Welche Auswirkungen hat die Nutzung von digitalen Medien auf die Hirnentwicklung unserer Kinder?
Zu diesem Thema trafen sich am 18.8. Pädagogen und Eltern in den Räumen von Kinderwege. Die Hirnforschung gibt auf diese Frage erstaunliche, bislang wenig beachtete und alarmierende Antworten, die es unbedingt wert sind, breit debattiert zu werden. Die Neurobiologin Frau Prof. Teuchert-Noodt aus Kiel, die 25 Jahre lang an der Universität Bielefeld Hirnforschung betrieben hat, kam zu einem Vortrag nach Lübeck und zeigte ihren Film, in dem sie ihr Lebenswerk zusammengefasst hat. Eine spannende Diskussion folgte.
Ihr Statement
Nur durch körperliche Bewegung und analoges Lernen werden die für raum-zeitliche Verknüpfung von Nervennetzen benötigten Synapsen im Gehirn geformt. Kinder brauchen Bewegung, sie müssen klettern, purzeln, balancieren: Sie brauchen viel Bewegung in freier Natur. Sie müssen räumlich Tiere und Natur erleben und ebenso räumlich erfahren, wie Dinge funktionieren.
Der Film
Durch die Übererregung der aufgenommenen Impulse digitaler Medien entsteht in dem Hirnareal, das die Reize verarbeitet, ein Kreislauf, den Frau Teuchert-Noodt mit einer Turboreaktion vergleicht. Das Belohnungssystem dieses Hirnareals, das natürlicherweise besteht, wird überfordert. Dopamin und Opiate werden vermehrt ausgeschüttet und eine Suchtgefahr entsteht.

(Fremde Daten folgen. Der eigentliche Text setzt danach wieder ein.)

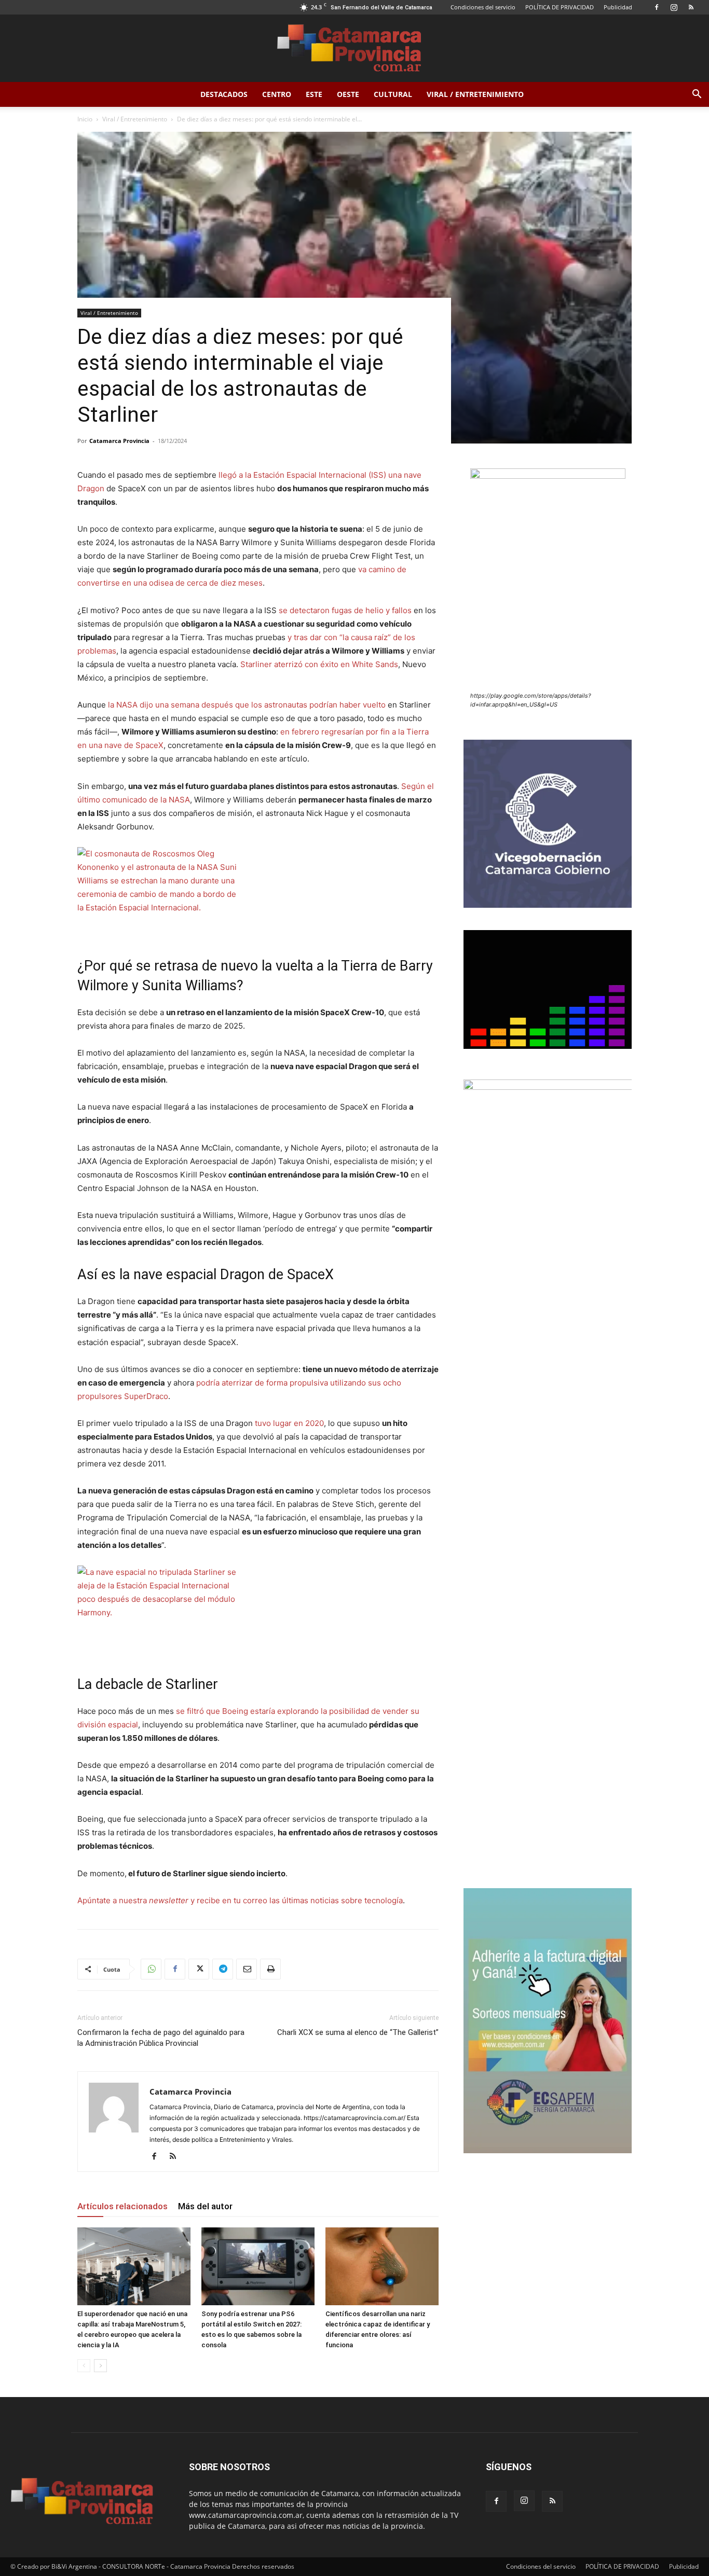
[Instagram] (673, 7)
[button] (696, 95)
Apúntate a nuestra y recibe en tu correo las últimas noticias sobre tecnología (240, 1900)
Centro (276, 94)
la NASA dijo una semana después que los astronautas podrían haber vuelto (247, 705)
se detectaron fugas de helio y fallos (345, 610)
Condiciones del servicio (483, 7)
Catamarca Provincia (119, 441)
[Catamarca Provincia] (354, 49)
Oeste (348, 94)
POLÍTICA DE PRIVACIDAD (559, 7)
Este (314, 94)
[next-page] (100, 2365)
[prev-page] (83, 2365)
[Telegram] (222, 1969)
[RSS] (691, 7)
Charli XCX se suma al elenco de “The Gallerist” (358, 2032)
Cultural (393, 94)
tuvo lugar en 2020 (289, 1423)
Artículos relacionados (122, 2206)
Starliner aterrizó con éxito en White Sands (319, 664)
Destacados (224, 94)
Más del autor (205, 2206)
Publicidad (618, 7)
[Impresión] (270, 1969)
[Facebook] (656, 7)
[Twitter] (198, 1969)
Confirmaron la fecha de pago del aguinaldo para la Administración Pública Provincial (160, 2038)
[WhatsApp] (151, 1969)
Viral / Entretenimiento (475, 94)
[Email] (246, 1969)
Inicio (84, 119)
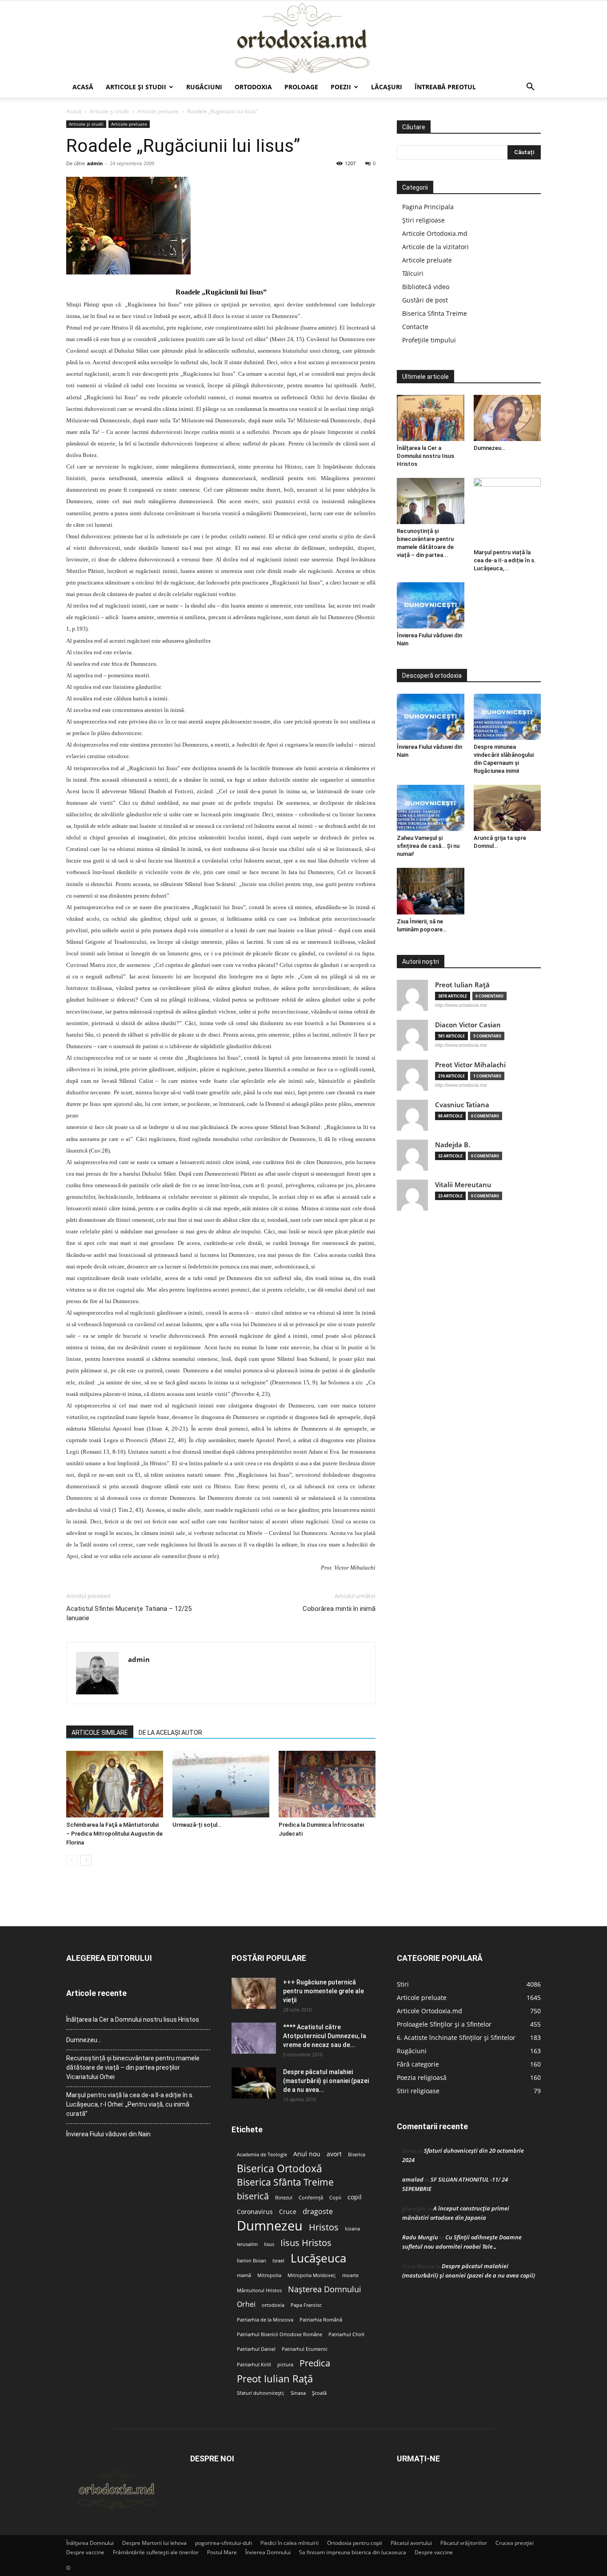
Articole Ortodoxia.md (434, 233)
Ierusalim (247, 2244)
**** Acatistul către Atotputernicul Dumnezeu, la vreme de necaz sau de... (324, 2035)
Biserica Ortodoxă (279, 2168)
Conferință (311, 2197)
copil (354, 2197)
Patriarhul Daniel (256, 2349)
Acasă (82, 87)
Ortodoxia (253, 87)
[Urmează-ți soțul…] (220, 1784)
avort (334, 2154)
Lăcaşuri (386, 87)
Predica (315, 2363)
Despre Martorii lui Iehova (154, 2543)
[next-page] (86, 1860)
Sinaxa (298, 2393)
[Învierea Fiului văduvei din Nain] (430, 605)
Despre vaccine (85, 2552)
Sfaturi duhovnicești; (260, 2393)
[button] (530, 87)
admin (95, 163)
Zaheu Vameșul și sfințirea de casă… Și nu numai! (428, 846)
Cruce (287, 2212)
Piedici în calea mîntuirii (289, 2543)
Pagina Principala (428, 207)
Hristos (324, 2227)
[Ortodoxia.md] (303, 38)
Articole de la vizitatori (435, 246)
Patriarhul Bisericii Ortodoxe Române (279, 2334)
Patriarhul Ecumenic (304, 2349)
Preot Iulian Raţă (462, 985)
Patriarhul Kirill (254, 2364)
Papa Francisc (306, 2305)
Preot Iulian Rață (275, 2378)
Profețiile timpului (429, 340)
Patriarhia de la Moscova (265, 2320)
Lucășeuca (318, 2258)
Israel (278, 2261)
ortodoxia (273, 2305)
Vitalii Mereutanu (463, 1185)
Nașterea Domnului (324, 2289)
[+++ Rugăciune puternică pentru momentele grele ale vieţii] (254, 1993)
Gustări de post (425, 300)
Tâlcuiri (412, 273)
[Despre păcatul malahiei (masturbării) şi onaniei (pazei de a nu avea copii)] (254, 2083)
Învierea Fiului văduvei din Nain (108, 2134)
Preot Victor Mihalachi (470, 1065)
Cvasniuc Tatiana (462, 1105)
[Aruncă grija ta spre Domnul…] (507, 808)
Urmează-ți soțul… (196, 1824)
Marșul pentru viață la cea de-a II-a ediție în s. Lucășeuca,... (505, 560)
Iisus (269, 2244)
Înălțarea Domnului (90, 2543)
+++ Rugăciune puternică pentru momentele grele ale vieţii (323, 1991)
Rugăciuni (204, 87)
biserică (253, 2196)
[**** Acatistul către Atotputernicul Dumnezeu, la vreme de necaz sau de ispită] (254, 2038)
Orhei (246, 2304)
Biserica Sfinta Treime (434, 313)
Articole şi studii (136, 87)
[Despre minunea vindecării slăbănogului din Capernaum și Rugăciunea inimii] (507, 717)
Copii (335, 2197)
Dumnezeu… (489, 448)
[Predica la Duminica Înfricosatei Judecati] (327, 1784)
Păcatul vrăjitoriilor (463, 2543)
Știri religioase (423, 220)
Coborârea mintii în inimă (339, 1609)
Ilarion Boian (251, 2261)
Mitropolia (269, 2275)
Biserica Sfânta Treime (285, 2182)
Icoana (352, 2229)
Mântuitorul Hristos (259, 2290)
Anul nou (306, 2154)
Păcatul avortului (411, 2543)
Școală (319, 2393)
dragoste (318, 2211)
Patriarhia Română (321, 2320)
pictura (285, 2364)
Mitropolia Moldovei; (312, 2275)
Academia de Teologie (262, 2154)
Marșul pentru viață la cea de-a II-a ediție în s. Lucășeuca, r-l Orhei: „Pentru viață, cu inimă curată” (130, 2104)
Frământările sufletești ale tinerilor (156, 2552)
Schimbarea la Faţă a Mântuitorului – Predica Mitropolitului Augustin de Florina (114, 1833)
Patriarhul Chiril (346, 2334)
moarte (350, 2275)
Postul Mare (222, 2552)
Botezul (283, 2197)
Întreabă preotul (445, 87)
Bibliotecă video (425, 286)
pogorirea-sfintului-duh (223, 2543)
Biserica (356, 2154)
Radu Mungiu (420, 2237)
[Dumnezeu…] (507, 418)
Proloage (301, 87)
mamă (244, 2275)
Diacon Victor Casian (468, 1025)
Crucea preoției (514, 2543)
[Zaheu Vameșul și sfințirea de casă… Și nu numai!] (430, 808)
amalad (412, 2179)
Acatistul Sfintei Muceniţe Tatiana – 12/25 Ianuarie (129, 1613)
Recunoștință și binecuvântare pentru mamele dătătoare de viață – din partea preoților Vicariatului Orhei (133, 2067)
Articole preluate (158, 111)
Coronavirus (255, 2212)
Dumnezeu (270, 2225)
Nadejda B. (452, 1145)
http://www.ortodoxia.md (461, 1005)
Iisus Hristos (305, 2242)
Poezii (341, 87)
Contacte (415, 326)
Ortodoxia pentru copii (354, 2543)
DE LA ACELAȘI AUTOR (170, 1732)
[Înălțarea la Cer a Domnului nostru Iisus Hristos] (430, 418)
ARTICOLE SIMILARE (100, 1732)
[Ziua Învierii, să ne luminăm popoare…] (430, 891)
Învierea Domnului (268, 2552)
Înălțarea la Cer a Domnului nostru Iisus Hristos (425, 456)
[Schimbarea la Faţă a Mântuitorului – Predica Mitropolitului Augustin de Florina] (114, 1784)
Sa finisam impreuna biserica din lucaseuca (352, 2552)
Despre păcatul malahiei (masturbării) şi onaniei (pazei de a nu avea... (326, 2080)
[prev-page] (71, 1860)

Die wichtigste Aussage ihrer Hirnforschung ist aber Folgende: Vermehrter Konsum digitaler Medien blockiert die Dopaminzufuhr ins Stirnhirn! Die Reifung des Stirnhirns braucht Dopamin, um dort Nervennetze zu erzeugen. Gewisse Nervenzellen im Stirnhirn des Kindes werden hierdurch unvollständig ausgebildet! Eine alarmierende Aussage. Können wir uns ausmalen, was dies für die Entwicklung unserer Kinder bedeutet?
Das Stirnhirn ist das, was uns evolutionär vom Neandertaler unterscheidet. Es befähigt den Menschen für das bewusst eigenständige Denken und ist die Grundlage für Entstehung von Kulturen. Es befähigt uns zum Langzeitgedächtnis, freien Willen, historischen und sozialen Bewusstsein. Es braucht tatsächlich 18 Jahre, um vollständig entwickelt zu sein.
Im Film berichtet die Diplompsychologin Angelika Schlothmann von einer Pilotstudie mit Grundschülern im Alter von 9 Jahren, in der die Schüler die Aufgabe hatten, Wörter in vorgegebenen Kästchen zu schreiben. Das Ergebnis wurde abgeglichen mit der Intensität des Medienkonsums. Die Studie zeigt als signifikantes Ergebnis: Je intensiver die Handynutzug ist, desto schlechter ist die Stirnhirnkompetenz, die kognitive raum-zeitliche Verrechnung von Informationen. Weiterführende Studien und Langzeitstudien seien dringend notwendig, so Frau Schlothmann. Wenn es sich bewahrheitet, dass Handynutzung derartige Wirkung auf die Stirnhirnkompetenz hat, müsse gehandelt werden, es gehe um unsere Kinder.
Wie gehe ich im Alltag mit Einsatz von digitalen Medien mit meinen Kindern um? Welche Bedeutung hat die Erkenntnis der Hirnforschung für die Einführung von digitalen Medien in KiTa und Grundschule? Wie bereiten wir unsere Kinder am besten auf ein Leben im digitalen Zeitalter vor?
Die Antwort von Frau Teuchert-Noodt: So wenig digitale Medien wie möglich. Auch geringer Konsum digitaler Medien kann schon Suchtgefahr erzeugen. Die beste Voraussetzung für die Intelligenz des Kindes und echte Medienkompetenz im Jugend- und Erwachsenenalter sind reale Erfahrungen, begleitet von liebevollen und aufmerksamen Eltern und Pädagogen.